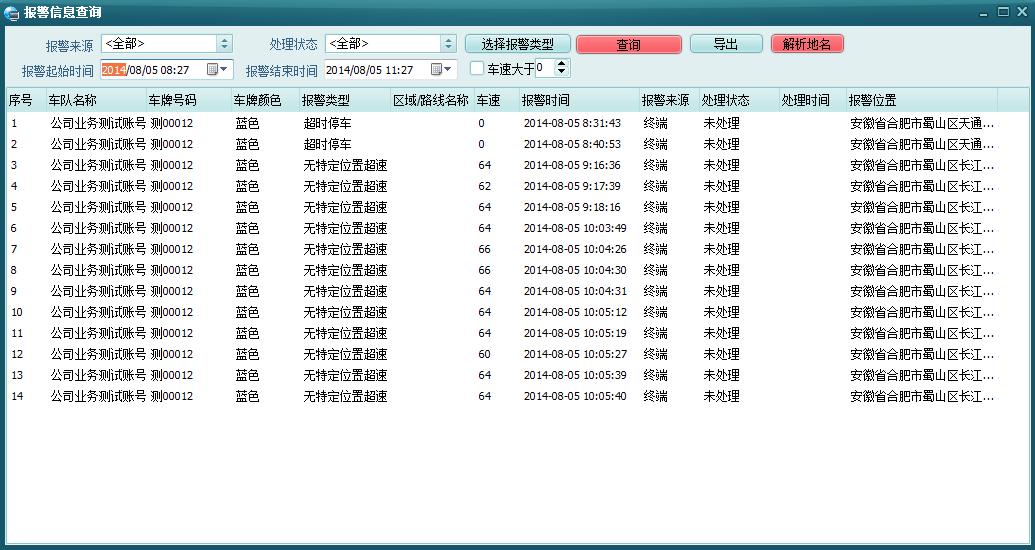Expand the 处理状态 dropdown
The image size is (1035, 550).
[x=448, y=44]
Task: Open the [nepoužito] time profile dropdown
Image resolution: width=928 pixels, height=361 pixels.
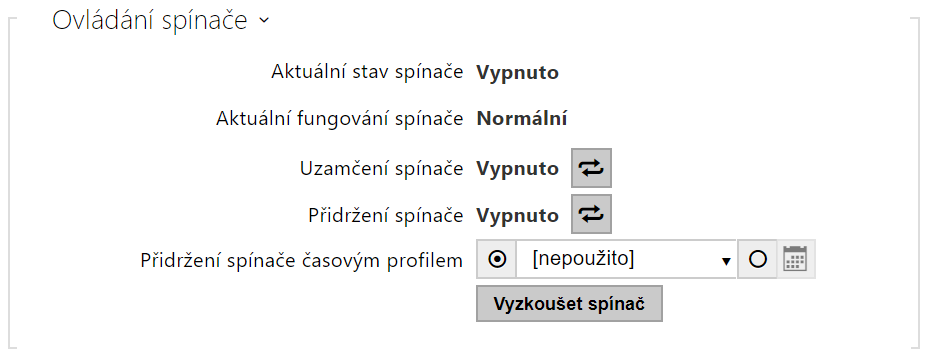Action: [x=626, y=259]
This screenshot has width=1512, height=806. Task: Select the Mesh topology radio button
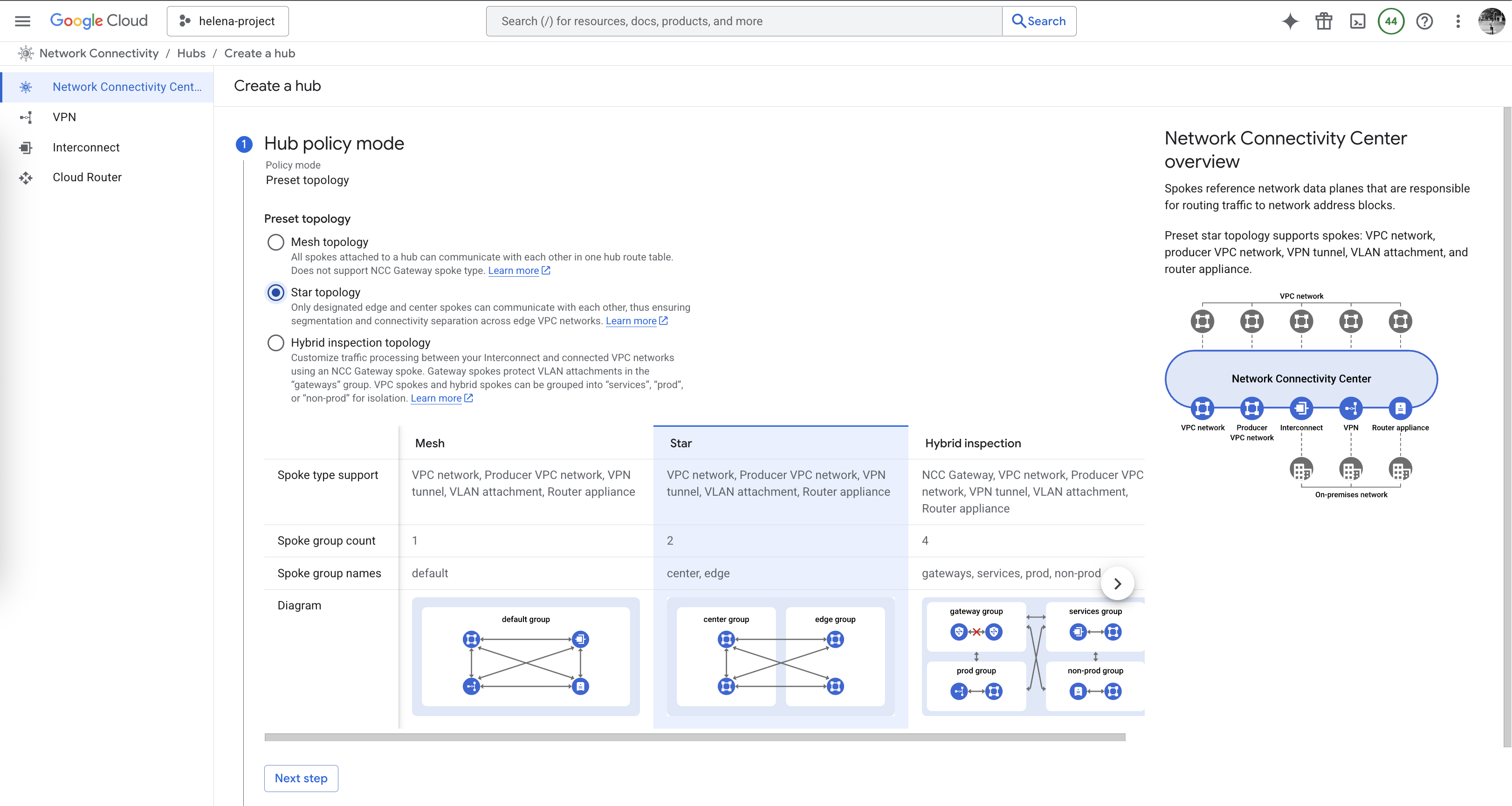click(x=275, y=242)
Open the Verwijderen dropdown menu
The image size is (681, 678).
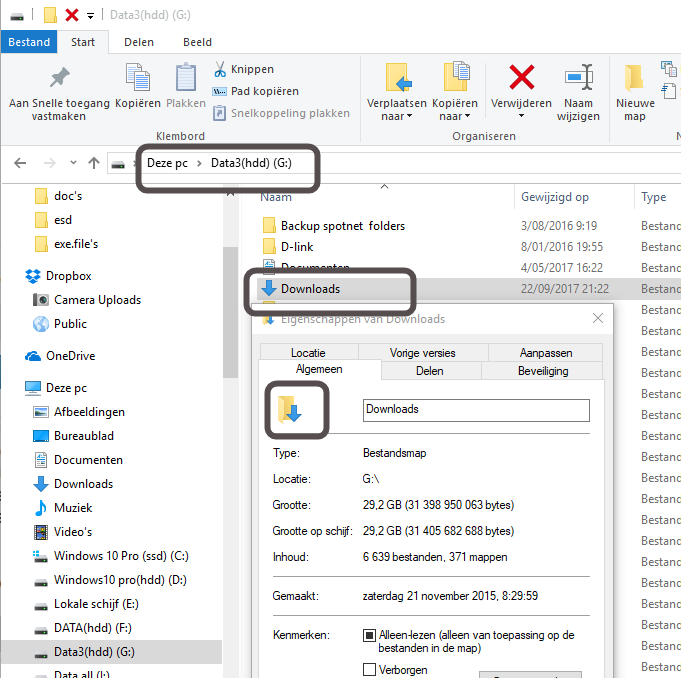(521, 116)
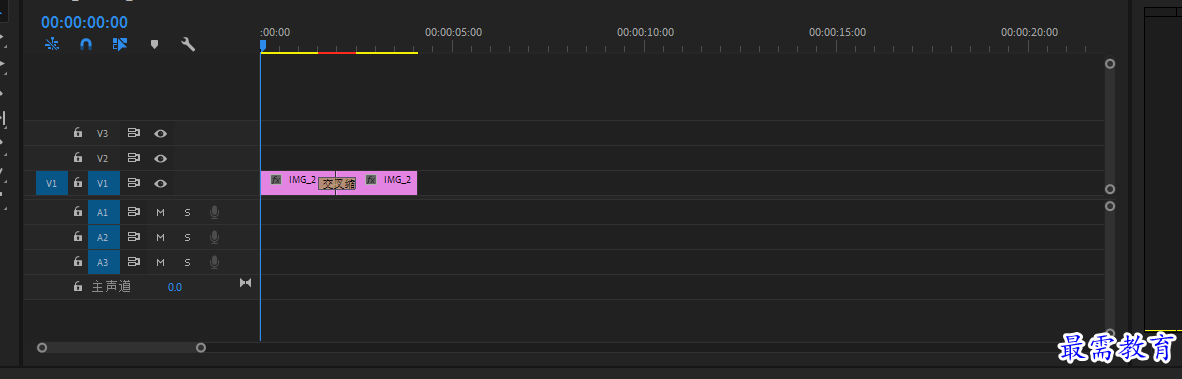This screenshot has height=379, width=1182.
Task: Mute audio track A1
Action: [x=161, y=212]
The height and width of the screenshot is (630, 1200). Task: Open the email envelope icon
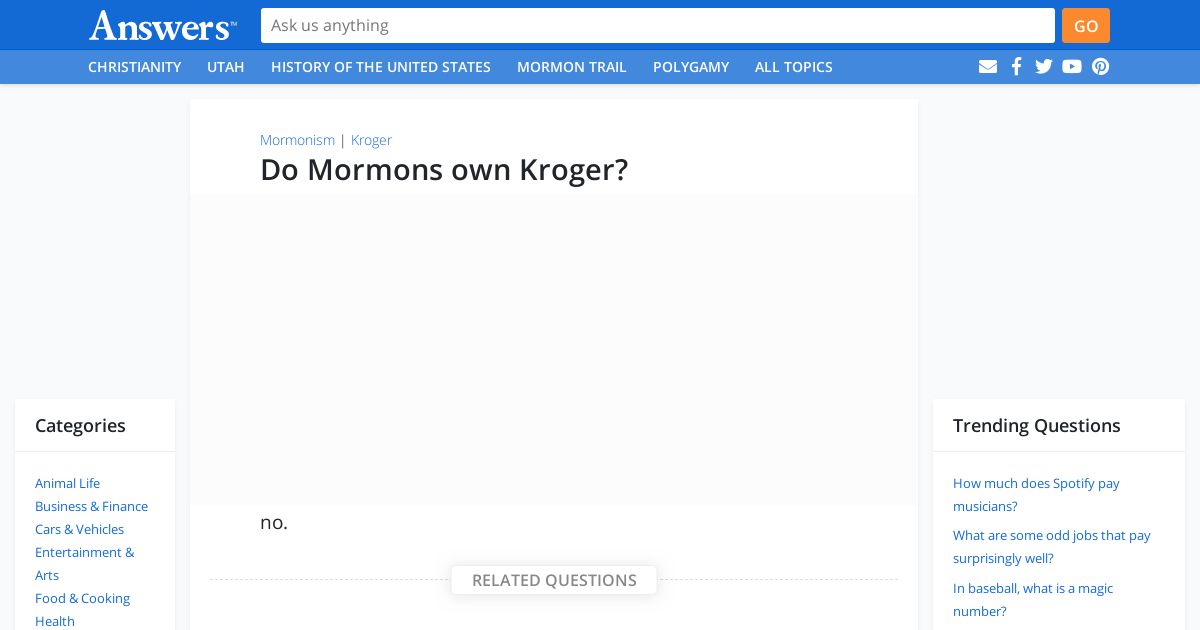point(988,67)
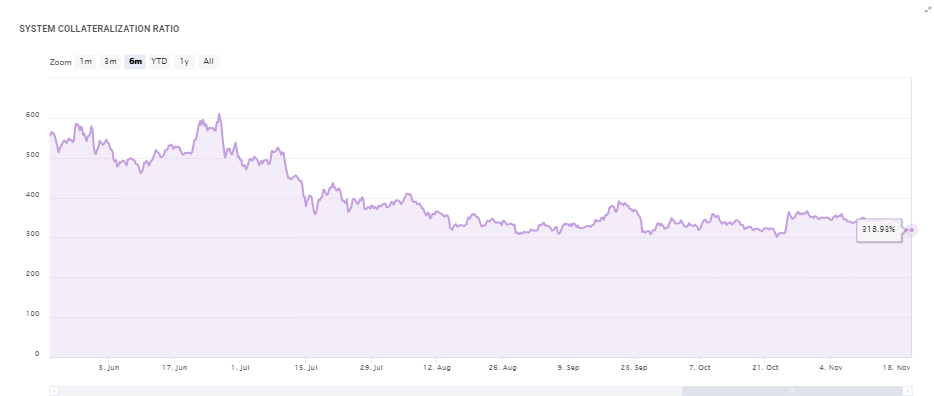Click the end-of-line data point marker
The height and width of the screenshot is (396, 934).
911,230
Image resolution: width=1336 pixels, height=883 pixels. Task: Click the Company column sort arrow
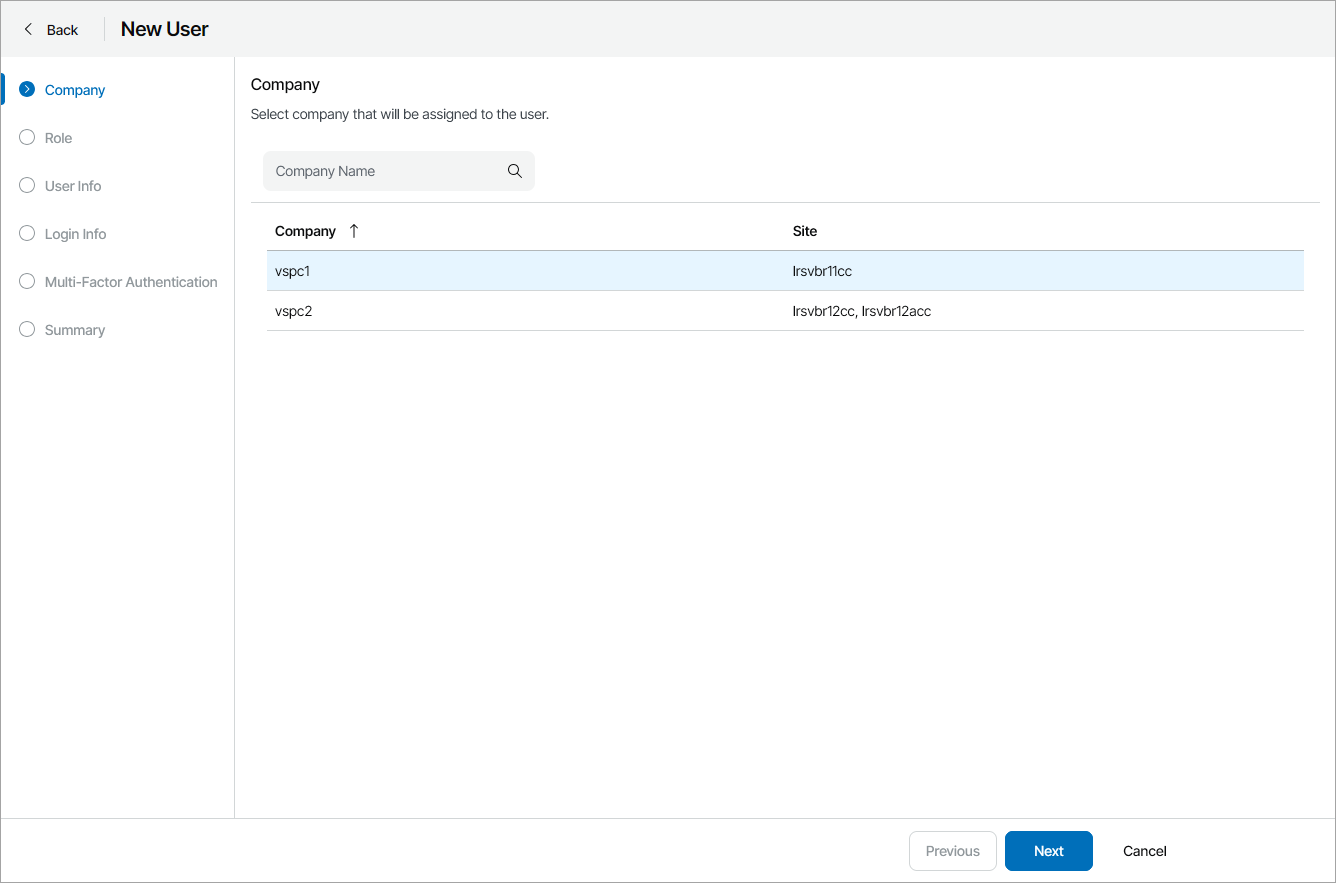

▶ [Written problem]:
Copy all of the material above word for word, leaving out the pictures.

▶ [Solution to the exercise]:
Expand the 处理状态 dropdown
The image size is (1035, 550).
[x=448, y=44]
Task: Open the [nepoužito] time profile dropdown
Image resolution: width=928 pixels, height=361 pixels.
Action: [x=626, y=259]
This screenshot has width=1512, height=806. Task: Select the Mesh topology radio button
click(x=275, y=242)
Open the Verwijderen dropdown menu
The image size is (681, 678).
(521, 116)
This screenshot has height=379, width=1182.
Task: Mute audio track A1
Action: [x=161, y=212]
The height and width of the screenshot is (630, 1200). Task: Open the email envelope icon
point(988,67)
Click the end-of-line data point marker
The height and width of the screenshot is (396, 934).
911,230
Image resolution: width=1336 pixels, height=883 pixels. Task: Click the Company column sort arrow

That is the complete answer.